Con los Mavericks solo 800 mil dólares por debajo del primer apron y con varios contratos por renovar, la franquicia no puede darse el lujo de dejarlo ir sin recibir nada a cambio. Irving es, además, el único base de nivel estelar en la plantilla. El resultado es una negociación donde el jugador lleva la ventaja, y donde se habla de un acuerdo estimado en 120 millones por tres temporadas (40×3), a pesar de que el base no volvería a jugar hasta la temporada 2026 y tras una dura lesión.
Una renovación inevitable, pero condicionada
Más allá del aspecto deportivo, renovar a Kyrie se convierte en una jugada estratégica. Aunque su rol en cancha podría reducirse tras la llegada de Flagg, mantenerlo en el roster permitiría a Dallas tener una ficha de alto valor para posibles intercambios futuros.
Sin embargo, todo apunta a un matrimonio forzado: los Mavericks no pueden prescindir de Irving y este, consciente de su situación, apuesta por capitalizar su influencia con una extensión lucrativa. La gran incógnita es si el rendimiento físico del base acompañará a su contrato millonario.
El efecto dominó de Flagg: ¿superpoblación en la pintura?
El segundo gran foco del verano en Dallas es la reestructuración del juego interior. Con la llegada de Cooper Flagg, el joven prodigio que dividirá minutos entre alero y ala-pívot, y con un roster que ya incluye a Anthony Davis, Dereck Lively III, Daniel Gafford, P.J. Washington y Dwight Powell, la superpoblación en los puestos cuatro y cinco es evidente.
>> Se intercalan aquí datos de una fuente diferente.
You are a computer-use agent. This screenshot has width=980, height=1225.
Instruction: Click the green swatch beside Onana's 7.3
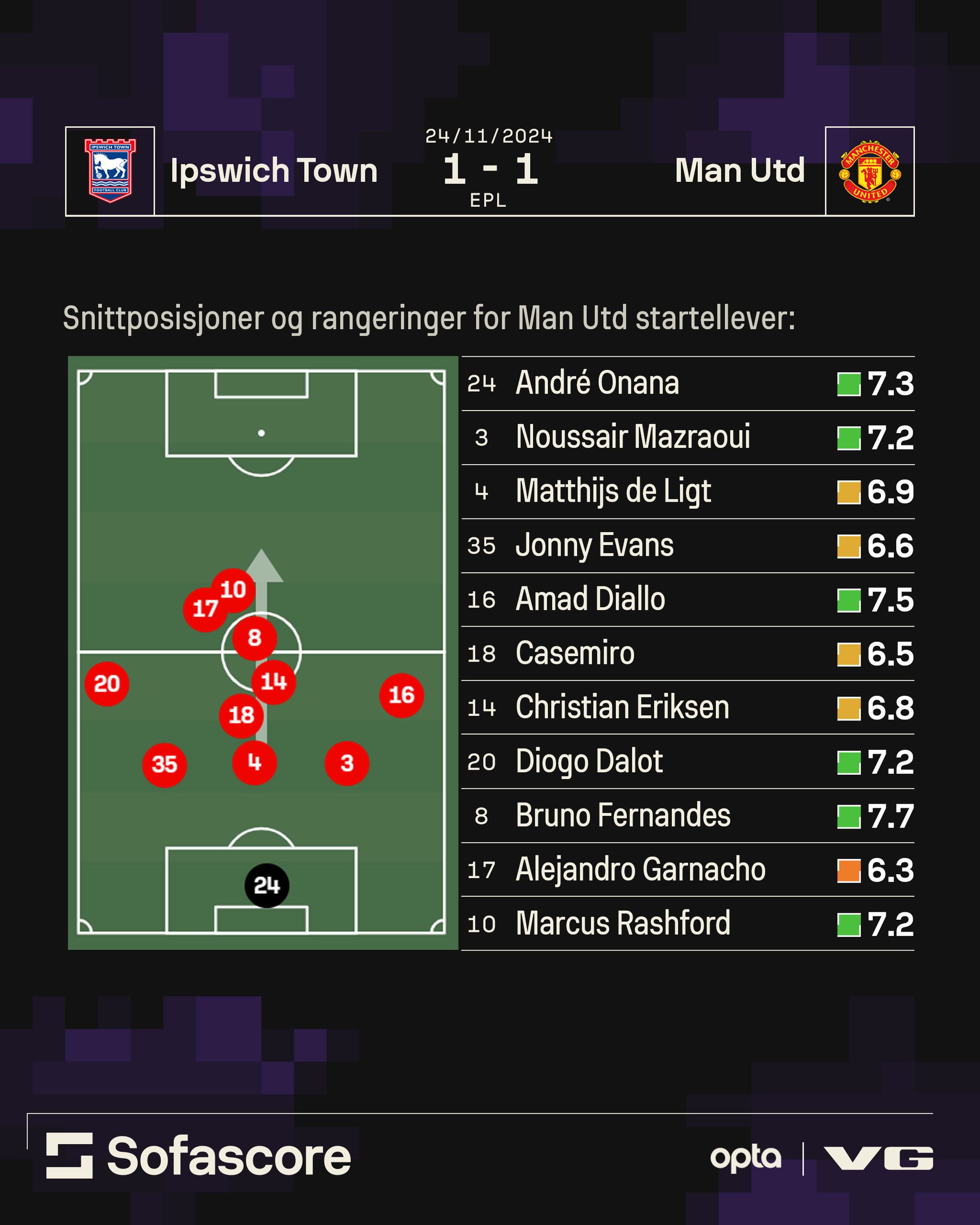(x=849, y=384)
La salida de Daniel Gafford parecía una decisión lógica, con los Lakers interesados en su incorporación. Sin embargo, según Stein, los Mavericks intentan mantener tanto a Gafford como a Washington, piezas clave en su recorrido hasta las Finales de 2024. El problema es que sostener ambos contratos en un esquema financiero tan ajustado parece impracticable.
El nuevo Dallas: entre reconstrucción y urgencia
La salida de Luka Doncic marca un antes y un después en Dallas. Aunque la llegada de Flagg ilusiona, el equipo de Nico Harrison debe moverse con precisión quirúrgica en un mercado donde el margen de error es mínimo. Retener a Irving, definir el rol de Flagg y resolver el exceso de interiores serán los tres pilares de una offseason que puede definir el futuro de la franquicia en la próxima década.
Con un plantel desequilibrado, problemas salariales y un Kyrie Irving que presiona desde una posición de poder, los Mavericks entran en un mercado crucial donde cada decisión será una apuesta a largo plazo. Ya no se trata solo de competir: se trata de sobrevivir y reconstruirse con inteligencia, sin sacrificar el mañana por resolver el hoy.